Kolejna odsłona konfliktu pomiędzy Grupą Wagnera a Ministerstwem Obrony Federacji Rosyjskiej. Służba prasowa szefa wagnerowców Jewgienija Prigożyna poinformowała, że najemnicy starli się z żołnierzami regularnej armii rosyjskiej i pojmali pijanego podpułkownika z 72. Samodzielnej Brygady Strzelców Zmotoryzowanych.
Wszystko zaczęło się 2 czerwca. Jewgienij Prigożyn oświadczył wówczas, że żołnierze regularnej armii rosyjskiej zaminowali drogi, którymi najemnicy Grupy Wagnera opuszczali Bachmut w obwodzie donieckim na wschodzie Ukrainy.

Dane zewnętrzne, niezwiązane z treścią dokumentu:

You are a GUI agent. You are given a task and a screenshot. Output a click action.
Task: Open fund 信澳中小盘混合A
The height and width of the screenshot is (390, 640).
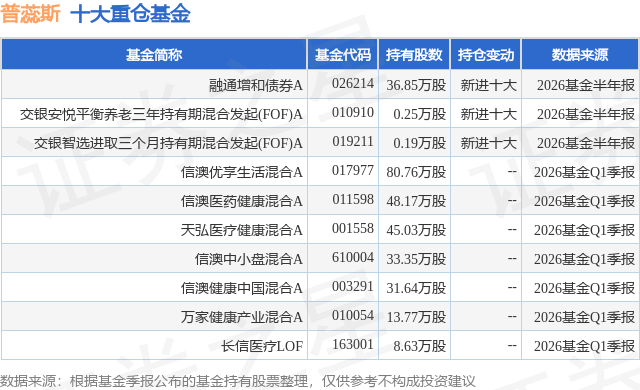click(x=249, y=259)
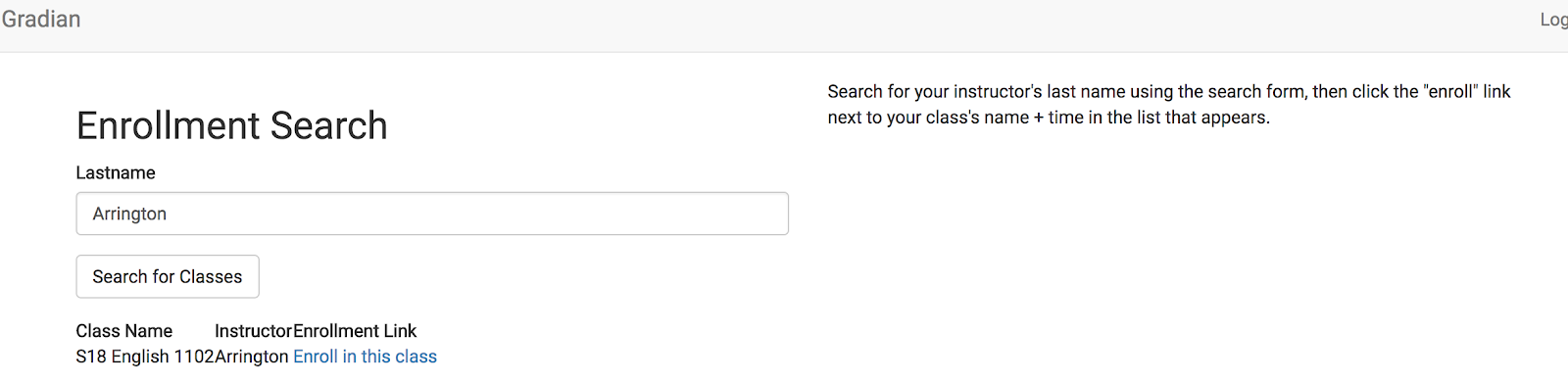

Dwa dni później służba prasowa szefa Grupy Wagnera opublikowała raport, z którego wynika, że 17 maja brygada inżynieryjno-saperska Grupy Wagnera rozpoczęła rozminowywanie dróg, ale ze względu na ostrzał ze strony rosyjskich żołnierzy została zmuszona do przerwania działań. Do zdarzenia miało dojść w pobliżu jednej z miejscowości w rejonie Bachmutu.
Z informacji opublikowanych w raporcie wynika, że wagnerowcy "podjęli działania odwetowe w celu wyeliminowania agresorów". Najemnicy twierdzą, że zatrzymali kilku żołnierzy z 72. Samodzielnej Brygady Strzelców Zmotoryzowanych, w tym podpułkownika "będącego w stanie nietrzeźwości".
Jako dowód, służba prasowa Jewgienija Prigożyna opublikowała nagranie, na którym mężczyzna przedstawia się jako podpułkownik Roman Venevitin. Wojskowy mówi, że wraz z grupą 10-12 swoich żołnierzy "rozbroił" oddział najemników i ostrzelał samochód, którym się przemieszczali.